* WHAT YOU NEED TO DO
Copy the entries below verbatim, beginning at the line that contains "Select the AZ-1 zone label" and continuing through the end of the entries.

((

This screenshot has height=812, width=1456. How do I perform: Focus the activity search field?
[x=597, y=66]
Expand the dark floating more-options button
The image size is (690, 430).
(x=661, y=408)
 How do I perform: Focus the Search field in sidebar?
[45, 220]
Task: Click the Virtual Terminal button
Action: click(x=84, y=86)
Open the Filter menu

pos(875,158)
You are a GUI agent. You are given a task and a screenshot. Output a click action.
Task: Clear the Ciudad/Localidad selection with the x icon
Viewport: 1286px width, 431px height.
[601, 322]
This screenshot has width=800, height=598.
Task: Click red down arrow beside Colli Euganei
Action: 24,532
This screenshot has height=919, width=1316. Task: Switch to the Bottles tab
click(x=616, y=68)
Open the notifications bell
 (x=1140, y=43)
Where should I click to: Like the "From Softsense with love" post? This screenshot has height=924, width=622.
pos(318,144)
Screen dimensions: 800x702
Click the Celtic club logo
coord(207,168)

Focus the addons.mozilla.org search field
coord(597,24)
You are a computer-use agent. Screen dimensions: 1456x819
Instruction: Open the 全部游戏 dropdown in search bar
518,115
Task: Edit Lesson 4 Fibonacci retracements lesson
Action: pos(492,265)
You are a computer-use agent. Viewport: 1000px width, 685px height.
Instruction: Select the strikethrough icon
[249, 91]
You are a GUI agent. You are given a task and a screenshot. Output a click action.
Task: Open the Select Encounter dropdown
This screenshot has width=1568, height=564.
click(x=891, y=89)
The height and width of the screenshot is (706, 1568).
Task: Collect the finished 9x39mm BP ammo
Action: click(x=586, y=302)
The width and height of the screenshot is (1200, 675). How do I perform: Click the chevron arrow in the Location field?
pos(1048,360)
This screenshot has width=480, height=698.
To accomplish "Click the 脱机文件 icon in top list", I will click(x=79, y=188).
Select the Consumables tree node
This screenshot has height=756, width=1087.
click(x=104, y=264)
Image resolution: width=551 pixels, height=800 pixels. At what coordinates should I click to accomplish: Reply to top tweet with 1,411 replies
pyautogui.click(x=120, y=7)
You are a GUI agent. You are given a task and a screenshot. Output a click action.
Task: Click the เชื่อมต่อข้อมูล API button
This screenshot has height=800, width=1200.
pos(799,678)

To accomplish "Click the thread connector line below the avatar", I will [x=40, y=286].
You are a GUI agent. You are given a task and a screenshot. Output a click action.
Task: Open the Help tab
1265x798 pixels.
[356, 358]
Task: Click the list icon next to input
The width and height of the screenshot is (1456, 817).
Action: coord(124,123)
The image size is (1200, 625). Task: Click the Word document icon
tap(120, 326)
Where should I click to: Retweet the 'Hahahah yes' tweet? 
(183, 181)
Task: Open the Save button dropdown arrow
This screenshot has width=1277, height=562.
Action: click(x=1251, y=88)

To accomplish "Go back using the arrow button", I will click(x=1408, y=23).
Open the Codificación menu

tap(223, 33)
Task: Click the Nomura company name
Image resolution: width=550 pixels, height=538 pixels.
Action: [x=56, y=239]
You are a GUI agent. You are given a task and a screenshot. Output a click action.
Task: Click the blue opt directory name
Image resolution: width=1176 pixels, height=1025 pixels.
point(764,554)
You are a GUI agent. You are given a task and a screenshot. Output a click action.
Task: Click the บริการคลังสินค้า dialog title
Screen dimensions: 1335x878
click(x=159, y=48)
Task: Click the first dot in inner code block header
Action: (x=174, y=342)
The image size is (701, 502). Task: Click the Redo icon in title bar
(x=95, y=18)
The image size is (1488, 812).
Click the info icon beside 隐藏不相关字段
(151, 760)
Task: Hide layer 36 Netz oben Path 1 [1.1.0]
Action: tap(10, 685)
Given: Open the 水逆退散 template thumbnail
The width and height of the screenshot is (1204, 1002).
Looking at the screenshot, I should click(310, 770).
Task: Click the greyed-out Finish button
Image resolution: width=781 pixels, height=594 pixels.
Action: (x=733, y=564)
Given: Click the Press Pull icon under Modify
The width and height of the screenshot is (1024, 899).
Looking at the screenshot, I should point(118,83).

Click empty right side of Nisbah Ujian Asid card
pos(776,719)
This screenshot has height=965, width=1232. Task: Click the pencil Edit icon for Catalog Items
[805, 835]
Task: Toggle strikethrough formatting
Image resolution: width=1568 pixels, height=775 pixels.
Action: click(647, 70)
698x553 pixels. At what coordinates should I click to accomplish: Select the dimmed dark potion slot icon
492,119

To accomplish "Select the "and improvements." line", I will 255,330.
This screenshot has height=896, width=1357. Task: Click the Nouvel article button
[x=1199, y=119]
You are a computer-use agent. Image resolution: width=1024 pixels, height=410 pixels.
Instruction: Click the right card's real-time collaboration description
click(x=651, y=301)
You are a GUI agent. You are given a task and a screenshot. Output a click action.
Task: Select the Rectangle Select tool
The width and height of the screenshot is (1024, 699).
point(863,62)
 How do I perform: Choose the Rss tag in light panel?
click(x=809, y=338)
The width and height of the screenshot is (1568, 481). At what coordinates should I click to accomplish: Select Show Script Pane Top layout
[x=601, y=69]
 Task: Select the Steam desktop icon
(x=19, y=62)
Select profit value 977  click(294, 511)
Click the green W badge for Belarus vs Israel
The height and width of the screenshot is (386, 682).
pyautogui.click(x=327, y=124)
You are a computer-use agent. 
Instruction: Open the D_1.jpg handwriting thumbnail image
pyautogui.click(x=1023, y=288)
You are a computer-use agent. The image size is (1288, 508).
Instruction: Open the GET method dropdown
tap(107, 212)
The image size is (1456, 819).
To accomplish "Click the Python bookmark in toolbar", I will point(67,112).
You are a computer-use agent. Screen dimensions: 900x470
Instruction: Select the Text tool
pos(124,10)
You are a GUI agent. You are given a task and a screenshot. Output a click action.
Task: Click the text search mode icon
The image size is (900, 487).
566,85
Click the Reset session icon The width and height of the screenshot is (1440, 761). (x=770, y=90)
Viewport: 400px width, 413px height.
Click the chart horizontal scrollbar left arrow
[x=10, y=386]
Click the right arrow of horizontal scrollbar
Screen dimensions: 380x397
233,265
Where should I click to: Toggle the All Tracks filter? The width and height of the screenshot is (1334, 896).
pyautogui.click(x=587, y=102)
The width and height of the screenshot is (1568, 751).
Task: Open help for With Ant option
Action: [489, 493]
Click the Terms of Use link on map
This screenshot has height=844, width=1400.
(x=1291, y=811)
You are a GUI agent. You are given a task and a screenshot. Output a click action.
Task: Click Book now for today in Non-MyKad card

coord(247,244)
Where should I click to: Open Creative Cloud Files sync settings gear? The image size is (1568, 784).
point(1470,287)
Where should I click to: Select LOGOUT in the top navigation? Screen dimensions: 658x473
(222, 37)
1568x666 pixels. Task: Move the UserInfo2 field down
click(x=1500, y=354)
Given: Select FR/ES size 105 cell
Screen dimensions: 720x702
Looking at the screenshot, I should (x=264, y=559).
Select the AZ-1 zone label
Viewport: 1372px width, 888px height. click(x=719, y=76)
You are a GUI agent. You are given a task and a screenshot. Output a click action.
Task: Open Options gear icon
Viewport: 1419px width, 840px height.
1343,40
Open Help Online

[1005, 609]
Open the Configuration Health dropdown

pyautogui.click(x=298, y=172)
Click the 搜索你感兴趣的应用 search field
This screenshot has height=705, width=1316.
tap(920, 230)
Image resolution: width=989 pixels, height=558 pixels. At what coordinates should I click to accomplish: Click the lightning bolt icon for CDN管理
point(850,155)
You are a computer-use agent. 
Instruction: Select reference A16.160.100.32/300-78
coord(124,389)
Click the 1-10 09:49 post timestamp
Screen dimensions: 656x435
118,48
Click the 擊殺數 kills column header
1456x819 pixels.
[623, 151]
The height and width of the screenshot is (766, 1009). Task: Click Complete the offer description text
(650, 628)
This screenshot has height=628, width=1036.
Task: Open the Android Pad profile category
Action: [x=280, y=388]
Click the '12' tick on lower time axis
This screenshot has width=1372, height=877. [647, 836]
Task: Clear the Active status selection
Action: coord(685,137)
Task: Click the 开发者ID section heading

))

* WRITTEN SOLUTION
Select the AZ-1 zone label
Viewport: 1372px width, 888px height. click(x=719, y=76)
You are a GUI agent. You are given a task and a screenshot. Output a click action.
Task: Open Options gear icon
Viewport: 1419px width, 840px height.
1343,40
Open Help Online

[1005, 609]
Open the Configuration Health dropdown

pyautogui.click(x=298, y=172)
Click the 搜索你感兴趣的应用 search field
This screenshot has height=705, width=1316.
tap(920, 230)
Image resolution: width=989 pixels, height=558 pixels. At what coordinates should I click to accomplish: Click the lightning bolt icon for CDN管理
point(850,155)
You are a computer-use agent. 
Instruction: Select reference A16.160.100.32/300-78
coord(124,389)
Click the 1-10 09:49 post timestamp
Screen dimensions: 656x435
118,48
Click the 擊殺數 kills column header
1456x819 pixels.
[623, 151]
The height and width of the screenshot is (766, 1009). Task: Click Complete the offer description text
(650, 628)
This screenshot has height=628, width=1036.
Task: Open the Android Pad profile category
Action: [x=280, y=388]
Click the '12' tick on lower time axis
This screenshot has width=1372, height=877. [647, 836]
Task: Clear the Active status selection
Action: coord(685,137)
Task: Click the 开发者ID section heading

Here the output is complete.